Of the AP, we know Eric Holder, the most brutally partisan attorney general since Nixon’s John Mitchell, was the approval authority for seizing phone records. He says he recused, though not in writing. Right.

These scandalous actions materially assisted Obama’s re-election — the ends justified the means. The Benghazi cover-up hid decisions that cost four Americans their lives and preserved past the election the false narrative that Al Qaeda was “on the run.” The IRS directly crippled the funding and organization of those opposed to the Obama agenda. And knowledge of the AP scandal may have discouraged liberals who care about civil liberties from voting. In contrast, even had voters known of the Watergate cover-up, Nixon still would probably have swamped McGovern.

So Obama’s re-election was more than just low-information voters and loyal Democrats, a successful class warfare campaign, a shamelessly supportive media (don’t think of Candy Crowley or Scott Pelley), and the soft bigotry of low expectations (blame George W. Bush). The shrouded Putinism of Chicago-style political intimidation also fueled his victory.

Even as exit polls showed voters wanted a smaller government doing less, they elected the One who would “fundamentally transform” the country to bigger government doing more. And doing it badly.

Government’s reach, not the number of federal employees, is what makes government big. Obama is the condescending face of all-knowing, all-regulating government. Abuse of power is a feature, not a bug.

The president recently counseled Ohio State graduates not to fear government. He falsely characterized limited government advocates as “voices that incessantly warn of government as nothing more than some separate, sinister entity that’s at the root of all our problems” [my emphasis]. That’s a straw man even Joe Biden could knock down. Maybe there’s one anarchist somewhere who believes that, but Obama’s fantasy caricatures even Ron Paul.
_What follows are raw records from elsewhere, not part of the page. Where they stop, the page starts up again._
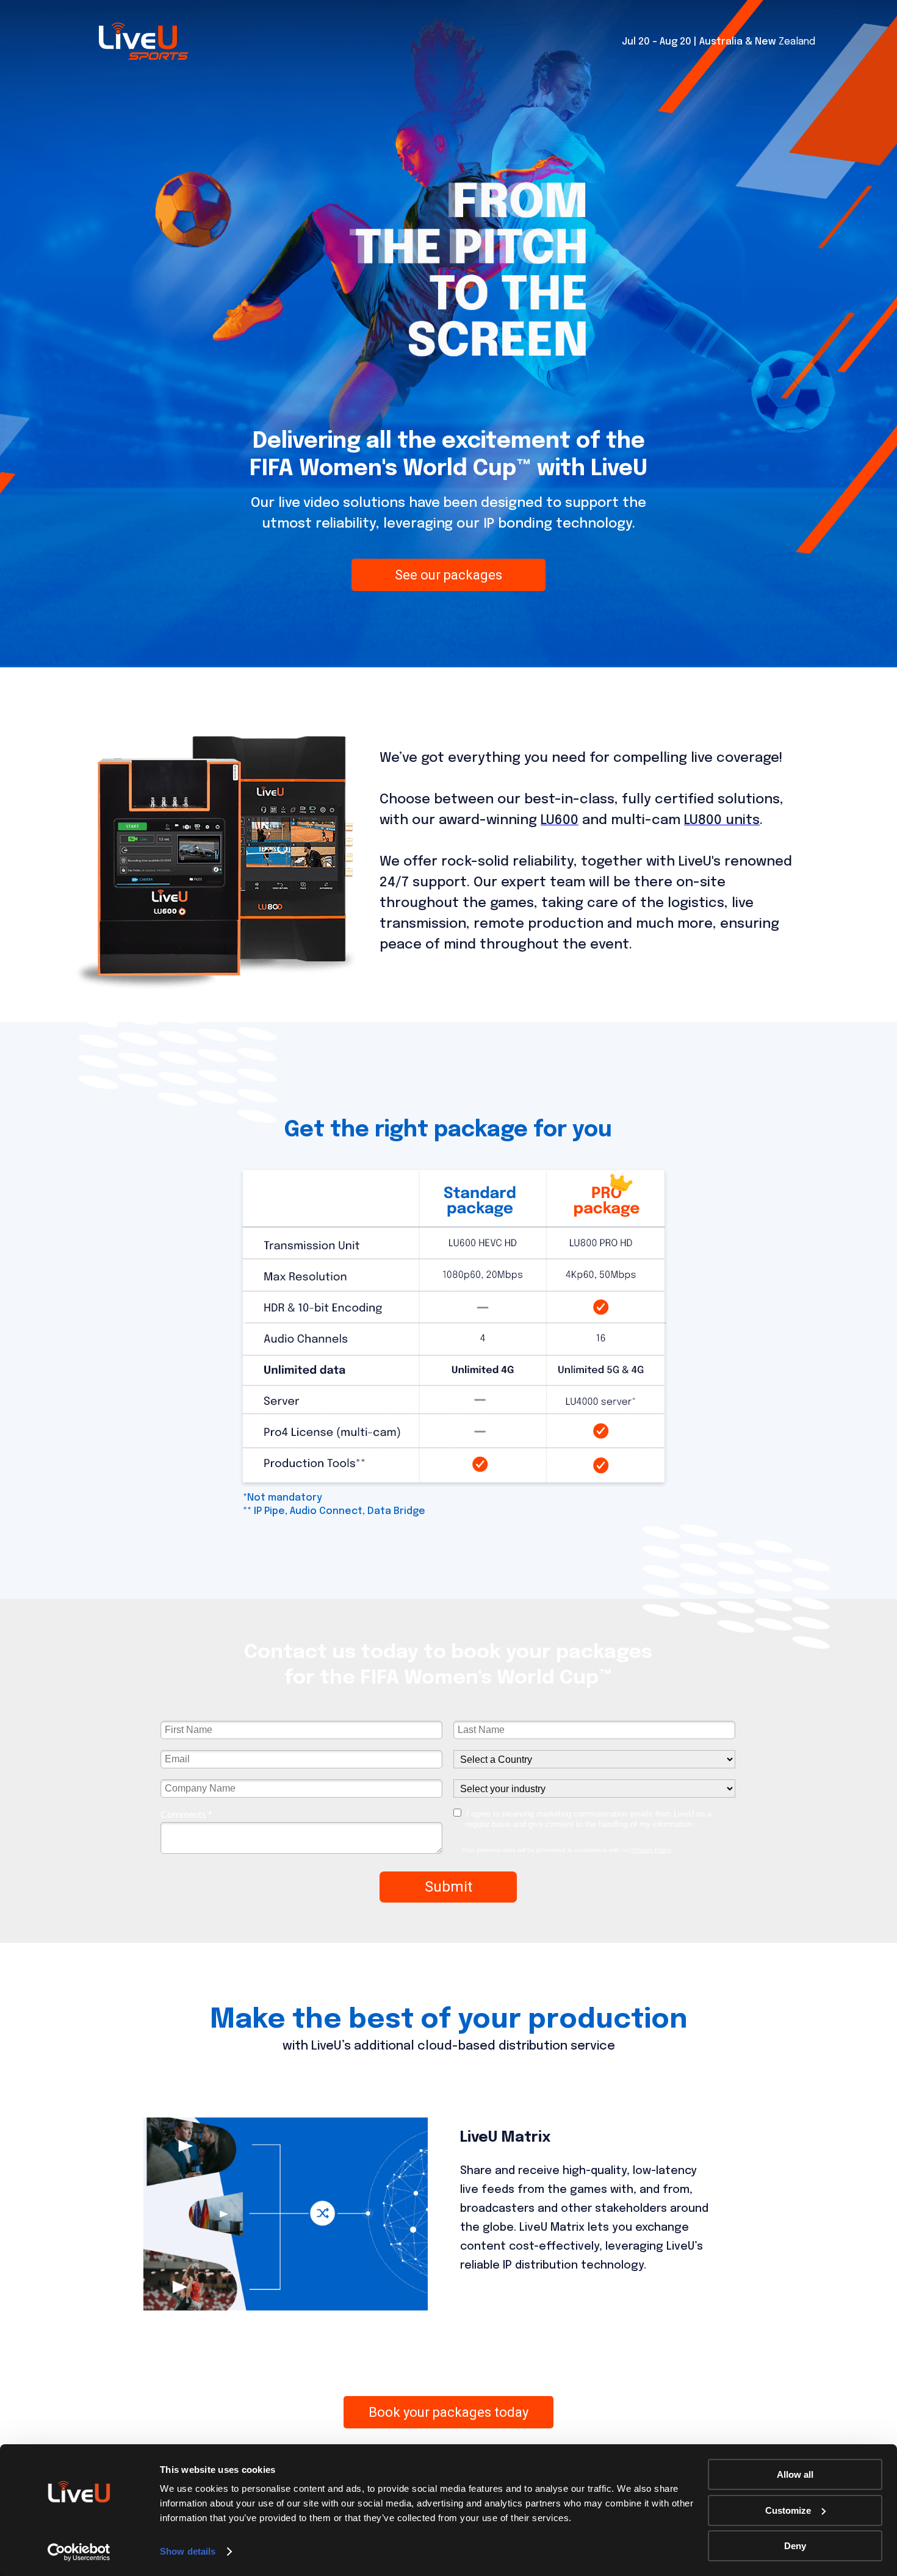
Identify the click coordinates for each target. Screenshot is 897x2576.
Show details (187, 2551)
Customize (788, 2510)
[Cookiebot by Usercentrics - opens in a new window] (79, 2552)
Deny (795, 2546)
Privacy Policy (651, 1849)
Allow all (795, 2474)
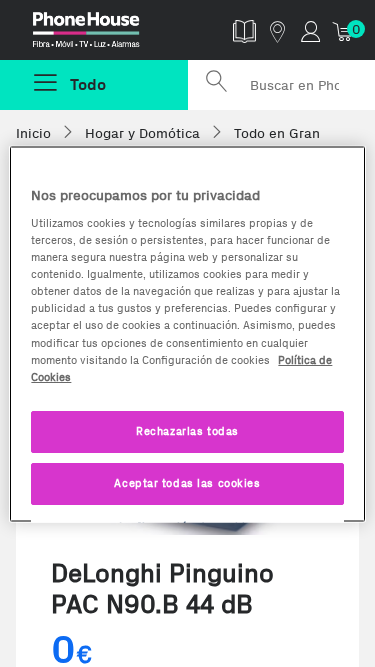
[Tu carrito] (343, 30)
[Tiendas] (277, 30)
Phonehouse (101, 34)
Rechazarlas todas (187, 430)
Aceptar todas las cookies (187, 482)
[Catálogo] (244, 30)
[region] (187, 333)
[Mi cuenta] (310, 30)
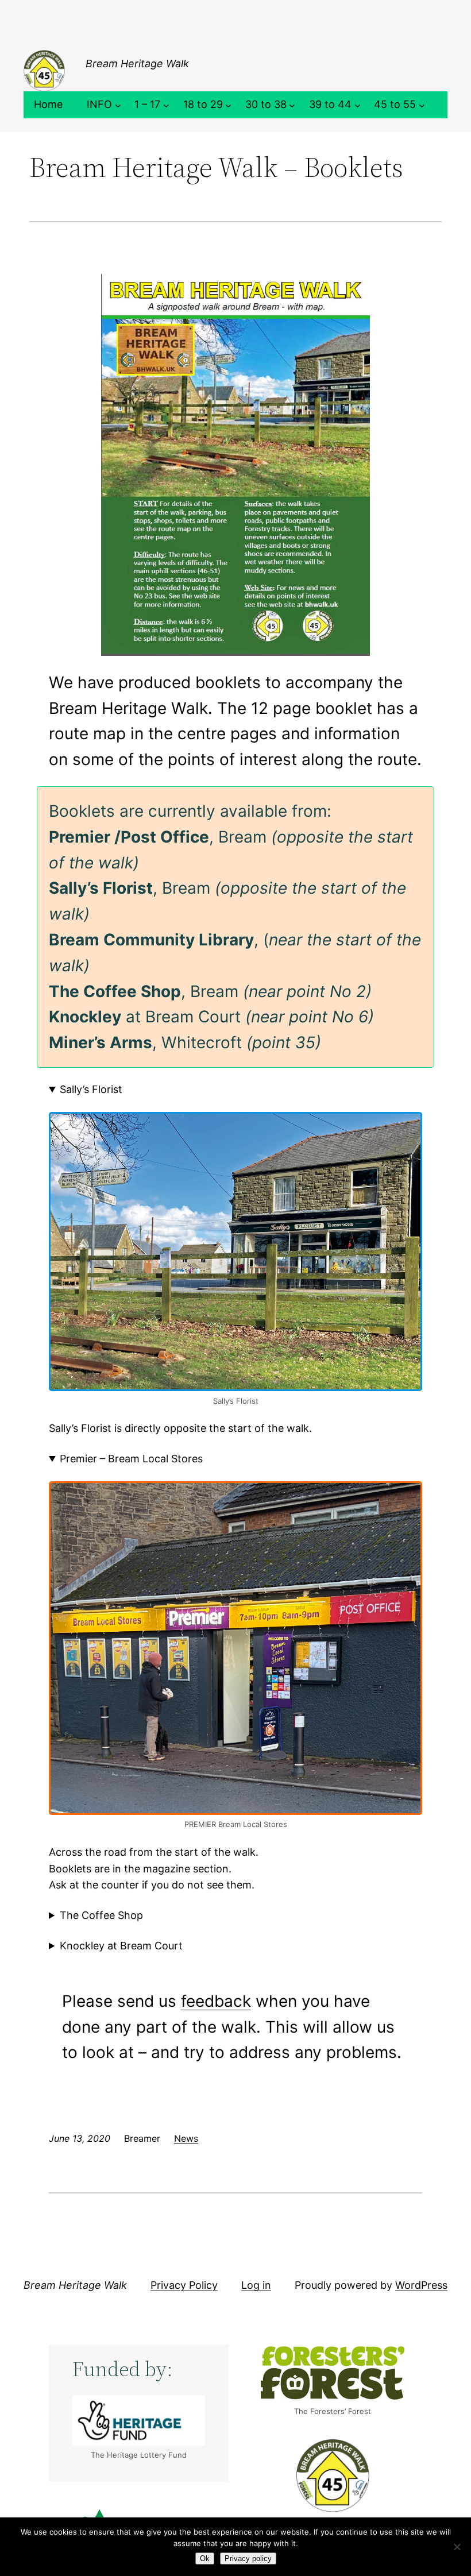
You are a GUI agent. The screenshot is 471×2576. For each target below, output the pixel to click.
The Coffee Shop (101, 1915)
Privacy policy (248, 2558)
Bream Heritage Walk (137, 63)
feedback (216, 2001)
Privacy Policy (184, 2285)
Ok (205, 2558)
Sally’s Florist (91, 1089)
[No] (456, 2546)
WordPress (421, 2285)
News (186, 2138)
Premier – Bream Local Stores (131, 1459)
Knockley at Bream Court (121, 1946)
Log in (256, 2285)
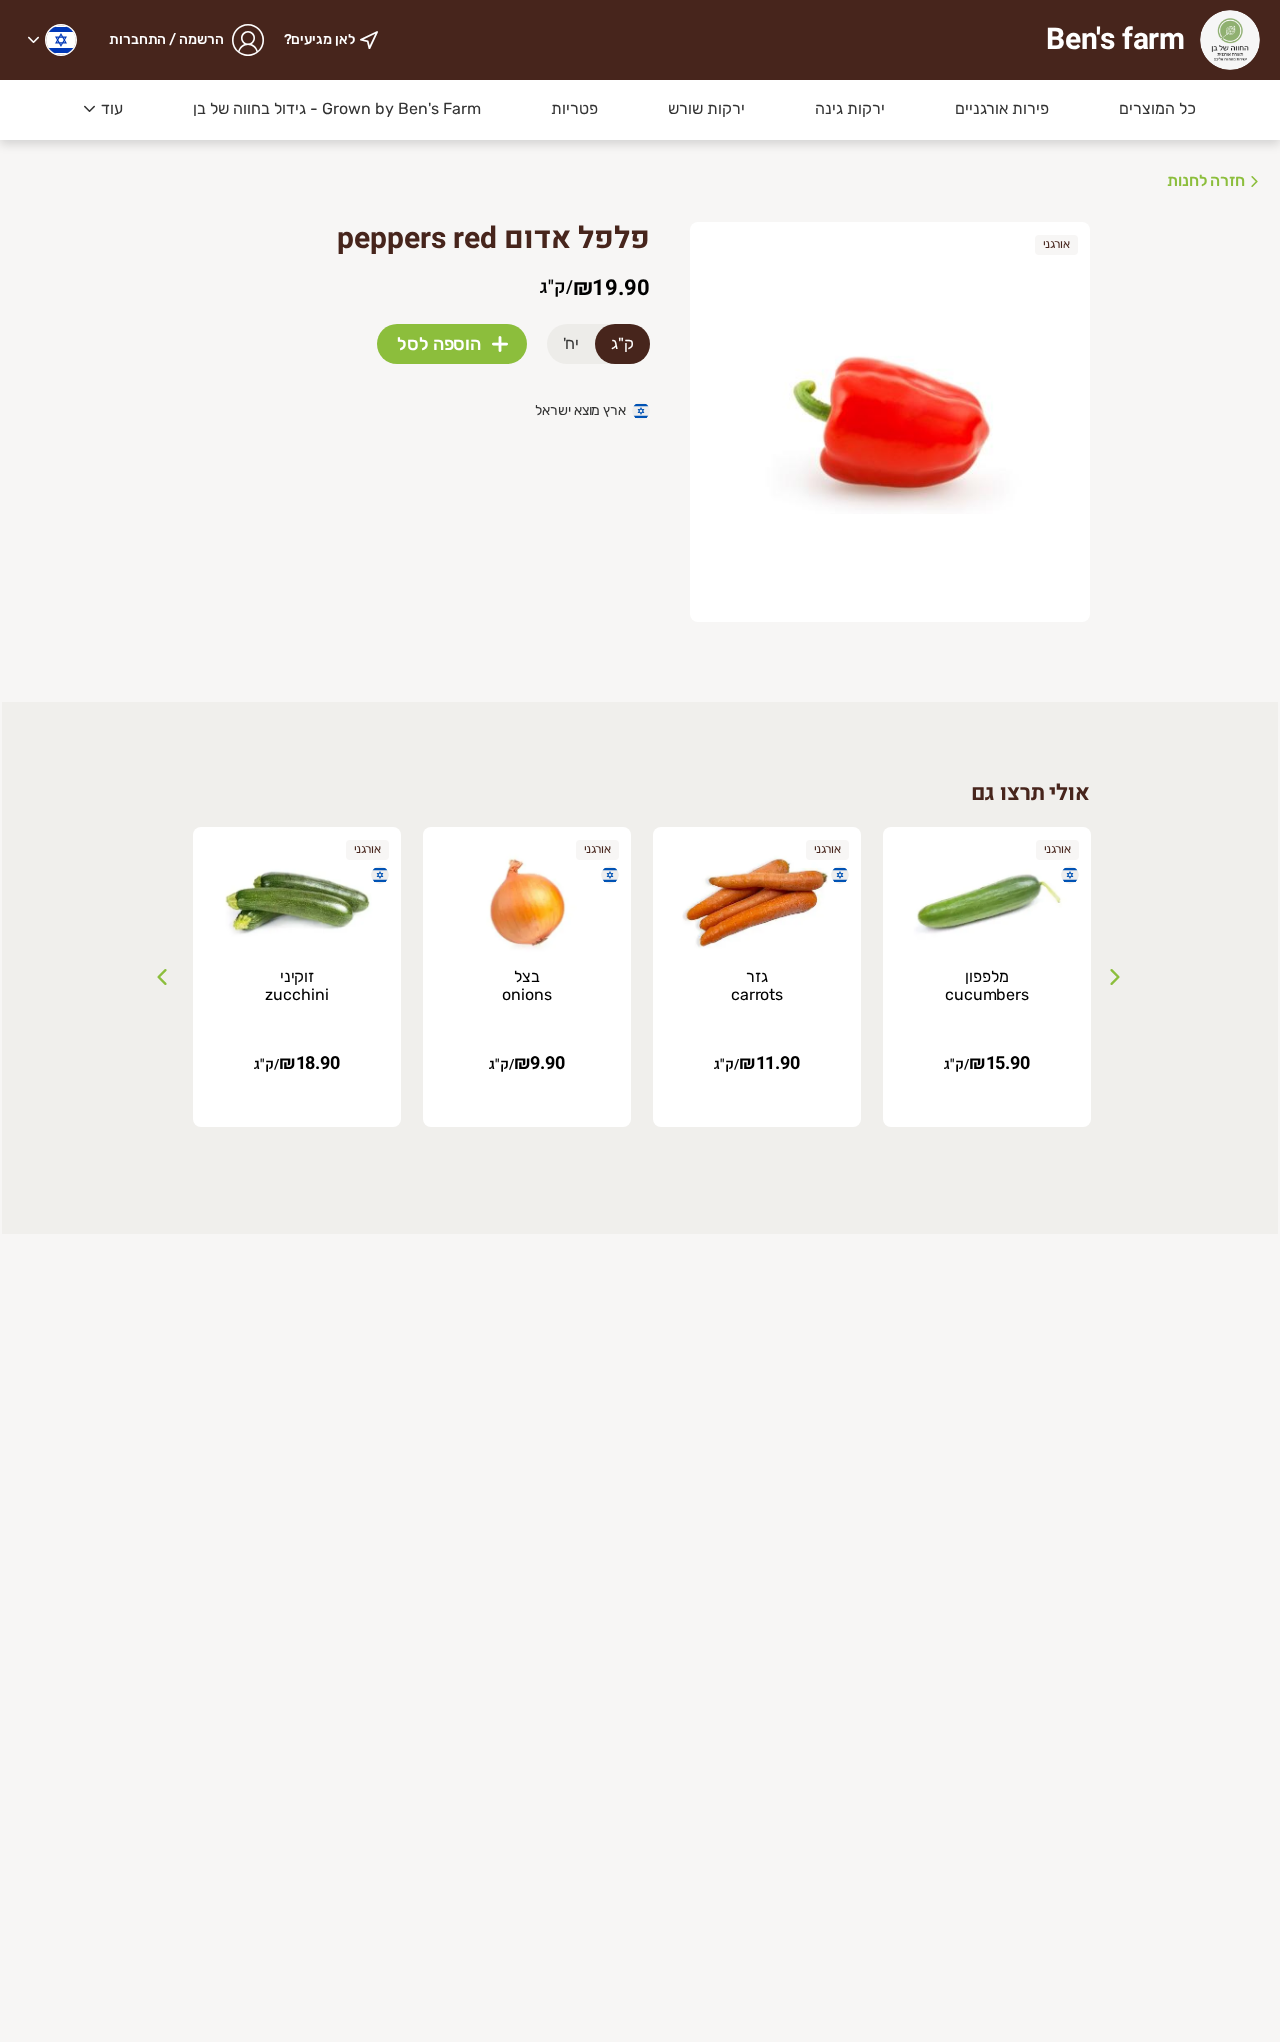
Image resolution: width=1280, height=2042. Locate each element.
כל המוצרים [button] (1157, 108)
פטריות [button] (574, 108)
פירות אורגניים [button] (1002, 108)
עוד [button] (112, 108)
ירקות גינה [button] (850, 108)
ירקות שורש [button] (706, 108)
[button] (52, 40)
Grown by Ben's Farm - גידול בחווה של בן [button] (337, 108)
Conservatives recognize central government best performs some functions. The Constitution enumerates them. We follow the 10th Amendment: “The powers not delegated to the United States by the Constitution, or prohibited by it to the States, are reserved to the States respectively, or to the people.”

Rather than stand for re-election on his pathetic record, Obama, his team and supporters used government power to subvert the election. So tyranny begins.

BUDDY ROGERS, A ROGERS RESIDENT, EARNED HIS DOCTORATE FROM THE UNIVERSITY OF TEXAS AT AUSTIN. HE CONTINUES TO WORK ON BECOMING EDUCATED.